Dave Roberts excerpts a great CongressNow article about an obscure, tediously wonky, and utterly important climate-change issue: If Congress decides to create a cap-and-trade system to limit greenhouse emissions across the country, how should it give out the pollution permits? Auction them off? Or should legislators figure out for themselves who deserves pollution credits and simply give them away for free?

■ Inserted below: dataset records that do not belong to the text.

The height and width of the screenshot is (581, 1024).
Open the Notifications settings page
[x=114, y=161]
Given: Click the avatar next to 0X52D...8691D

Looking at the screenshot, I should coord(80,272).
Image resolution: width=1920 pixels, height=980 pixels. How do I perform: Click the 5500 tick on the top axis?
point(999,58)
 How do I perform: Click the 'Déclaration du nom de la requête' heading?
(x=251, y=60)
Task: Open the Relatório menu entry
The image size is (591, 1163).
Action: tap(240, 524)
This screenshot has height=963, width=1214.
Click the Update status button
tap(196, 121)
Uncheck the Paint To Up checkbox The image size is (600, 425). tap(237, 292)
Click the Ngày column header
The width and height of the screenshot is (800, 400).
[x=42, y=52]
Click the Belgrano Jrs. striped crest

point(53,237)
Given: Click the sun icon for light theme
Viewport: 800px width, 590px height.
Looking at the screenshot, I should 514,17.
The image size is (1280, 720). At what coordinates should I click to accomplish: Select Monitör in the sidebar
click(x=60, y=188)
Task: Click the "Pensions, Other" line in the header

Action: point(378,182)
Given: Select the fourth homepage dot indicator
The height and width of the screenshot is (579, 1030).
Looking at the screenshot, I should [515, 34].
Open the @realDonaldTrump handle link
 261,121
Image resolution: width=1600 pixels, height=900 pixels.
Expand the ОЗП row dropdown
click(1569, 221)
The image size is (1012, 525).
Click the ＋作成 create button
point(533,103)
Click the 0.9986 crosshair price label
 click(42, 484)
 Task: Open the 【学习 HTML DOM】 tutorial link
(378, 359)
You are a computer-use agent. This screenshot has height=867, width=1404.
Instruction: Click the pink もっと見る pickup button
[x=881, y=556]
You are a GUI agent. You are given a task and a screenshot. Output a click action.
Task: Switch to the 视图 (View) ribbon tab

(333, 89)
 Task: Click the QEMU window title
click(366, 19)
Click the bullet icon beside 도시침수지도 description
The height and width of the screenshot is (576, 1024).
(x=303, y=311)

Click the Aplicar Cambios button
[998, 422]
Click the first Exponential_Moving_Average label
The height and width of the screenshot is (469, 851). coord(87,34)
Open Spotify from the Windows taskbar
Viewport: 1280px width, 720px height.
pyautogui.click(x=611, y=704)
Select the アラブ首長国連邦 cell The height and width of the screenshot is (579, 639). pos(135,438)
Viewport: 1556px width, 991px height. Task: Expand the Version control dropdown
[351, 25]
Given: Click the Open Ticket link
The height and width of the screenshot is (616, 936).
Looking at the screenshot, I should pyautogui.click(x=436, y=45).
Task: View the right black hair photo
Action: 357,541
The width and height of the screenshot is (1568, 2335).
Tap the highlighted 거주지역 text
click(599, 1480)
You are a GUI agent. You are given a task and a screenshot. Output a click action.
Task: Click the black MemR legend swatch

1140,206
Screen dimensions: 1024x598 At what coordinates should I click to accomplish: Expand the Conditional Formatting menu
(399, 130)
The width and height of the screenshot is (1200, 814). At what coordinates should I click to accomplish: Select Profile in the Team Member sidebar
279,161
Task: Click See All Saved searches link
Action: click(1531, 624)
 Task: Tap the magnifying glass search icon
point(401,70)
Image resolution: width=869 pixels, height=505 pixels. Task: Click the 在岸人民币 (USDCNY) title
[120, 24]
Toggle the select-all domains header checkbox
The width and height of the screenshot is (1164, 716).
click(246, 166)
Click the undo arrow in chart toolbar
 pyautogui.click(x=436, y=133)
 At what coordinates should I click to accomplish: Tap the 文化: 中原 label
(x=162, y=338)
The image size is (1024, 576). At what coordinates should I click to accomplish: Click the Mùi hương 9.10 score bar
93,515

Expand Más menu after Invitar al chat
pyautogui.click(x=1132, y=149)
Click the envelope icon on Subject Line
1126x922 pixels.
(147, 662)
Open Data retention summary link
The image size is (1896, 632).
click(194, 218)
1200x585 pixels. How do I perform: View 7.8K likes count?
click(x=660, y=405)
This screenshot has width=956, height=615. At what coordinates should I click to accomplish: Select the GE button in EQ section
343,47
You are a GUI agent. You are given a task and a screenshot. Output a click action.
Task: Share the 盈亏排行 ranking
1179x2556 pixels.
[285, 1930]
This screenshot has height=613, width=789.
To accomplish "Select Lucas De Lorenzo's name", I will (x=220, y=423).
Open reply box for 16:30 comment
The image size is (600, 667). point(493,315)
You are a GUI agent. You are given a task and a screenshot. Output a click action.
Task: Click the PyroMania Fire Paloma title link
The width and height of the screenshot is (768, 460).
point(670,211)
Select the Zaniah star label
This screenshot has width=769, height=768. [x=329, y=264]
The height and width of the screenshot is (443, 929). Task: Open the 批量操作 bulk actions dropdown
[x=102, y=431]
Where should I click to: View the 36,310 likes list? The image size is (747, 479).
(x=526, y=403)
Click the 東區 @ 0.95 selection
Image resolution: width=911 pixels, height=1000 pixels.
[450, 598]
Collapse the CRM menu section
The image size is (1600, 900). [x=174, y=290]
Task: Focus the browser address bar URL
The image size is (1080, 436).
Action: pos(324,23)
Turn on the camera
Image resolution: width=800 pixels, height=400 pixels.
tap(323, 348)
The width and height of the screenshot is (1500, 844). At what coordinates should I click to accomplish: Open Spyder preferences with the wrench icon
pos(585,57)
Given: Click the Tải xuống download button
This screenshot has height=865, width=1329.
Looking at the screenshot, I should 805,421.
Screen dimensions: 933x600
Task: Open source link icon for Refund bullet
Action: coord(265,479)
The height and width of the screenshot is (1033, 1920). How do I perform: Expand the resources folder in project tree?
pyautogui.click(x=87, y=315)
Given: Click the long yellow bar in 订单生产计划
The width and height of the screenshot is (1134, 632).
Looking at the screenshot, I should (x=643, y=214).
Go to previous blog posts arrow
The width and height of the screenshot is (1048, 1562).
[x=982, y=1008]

A cap-and-auction seems more efficient, letting the market settle the initial distribution of CO2 credits. By contrast, if Congress was the one handing out credits, there's a risk that they'd hand out too many credits to well-connected companies. As I understand it, that's why Europe's trading regime has foundered so badly. Basically, a cap-and-auction is pretty similar to a carbon tax--there's less favoritism, and the government can raise revenue to invest in clean energy or public transit or to ease the pain of higher energy prices for low-income families. The big difference is it avoids the "t"-word.
Of course, this is exactly why many companies don't want the credits to be auctioned off, because they'd have less chance of making a killing on the trades market. They also wouldn't be able to lobby for excess credits. So if Congress started seriously talking about a carbon auction, all those companies who are throwing their support behind climate-change regulation--GE, Duke Energy, BP--would suddenly start sounding a lot less green.